- British quad poster
- Directed by: Maclean Rogers
- Screenplay by: Maclean Rogers
- Based on: Requiem for a Redhead by Lindsay Hardy
- Produced by: William G. Chalmers Richard Gordon
- Starring: Richard Denning Carole Mathews Ronald Adam Danny Green
- Cinematography: Ernest Palmer
- Edited by: Peter Mayhew
- Music by: Wilfred Burns
- Production companies: Amalgamated Productions Butcher's Film Distributors
- Distributed by: Rank Film Organisation (UK)
- Release date: 1956;
- Running time: 79 mins
- Countries: United Kingdom United States
- Language: English
- Budget: over £15,000

= Assignment Redhead =

1956 British film by Maclean Rogers

Assignment Redhead (U.S. title: Million Dollar Manhunt) is a 1956 British second feature ('B') crime thriller film written and directed by Maclean Rogers. It was based on the novel Requiem for a Redhead by Lindsay Hardy.

==Synopsis==
Murderous international master criminal Dumetrius specialises in providing false travel documents. He flies to London from post-war Berlin to retrieve twelve million dollars in counterfeit cash. With the aide of his confederate Hedy, a redheaded cabaret singer, he covers his tracks and kills one passenger retrieving an identifying photograph and frames another man for the murder. American Major Keen is working attached to British intelligence and pursues him. Keen falls for Hedy, who is under Dumetrius's control, compromising the investigation.

==Cast==
- Richard Denning as Major Gregory Keen
- Carole Mathews as Hedy Bergner
- Ronald Adam as Major Scammel / Dumetrius
- Danny Green as Yotti Blum
- Brian Worth as Captain Peter Ridgeway
- Jan Holden as Sally Jennings
- Hugh Moxey as Sergeant Tom Coutts
- Peter Swanwick as Monsieur Paul Bonnet
- Elwyn Brook-Jones as Digby Mitchel
- Ronald Leigh-Hunt as Colonel Julian Fentriss, M.I.5.
- Robert O'Neil as Captain Hank Godowski
- Paul Hardtmuth as Dr. Buchmann
- Bill Nagy as Marzotti
- Alex Gallier as Max Rubenstein
- Robert Bruce as staff officer
- George Holdcroft as nightclub diner

==Production==
The film was the first of seven made by Richard Gordon's Amalgamated Productions. It was a co-production with Butcher's Film Distributors.
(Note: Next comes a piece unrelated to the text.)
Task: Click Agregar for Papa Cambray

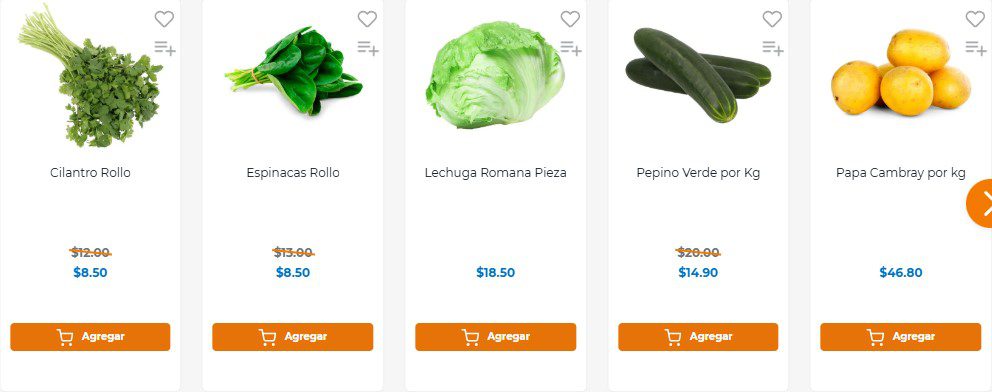Action: point(900,337)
The film was made for under £15,000 plus the salaries and expenses of the American participants.

==Reception==
The Monthly Film Bulletin wrote: "Confused and improbable, the film's central situation is developed with little imagination or tension. Script and direction also follow a firmly predictable pattern."

Kine Weekly wrote: "A strong Anglo-American cast puts a kick into its hearty highlights and the backgrounds are widely varied. It'll keep the ninepennies on the qui vive. Very good British programmer."

In The Radio Times Guide to Films David Parkinson gave the film 1/5 stars, writing: "This dismal thriller has all the hallmarks of a Butcher's production: shoddy script, cheap settings and a cast of has-beens and no-hopers. Ronald Adam can just about hold his head up as the crook intent on blagging counterfeit Nazi cash, but the rest of the cast is just inept.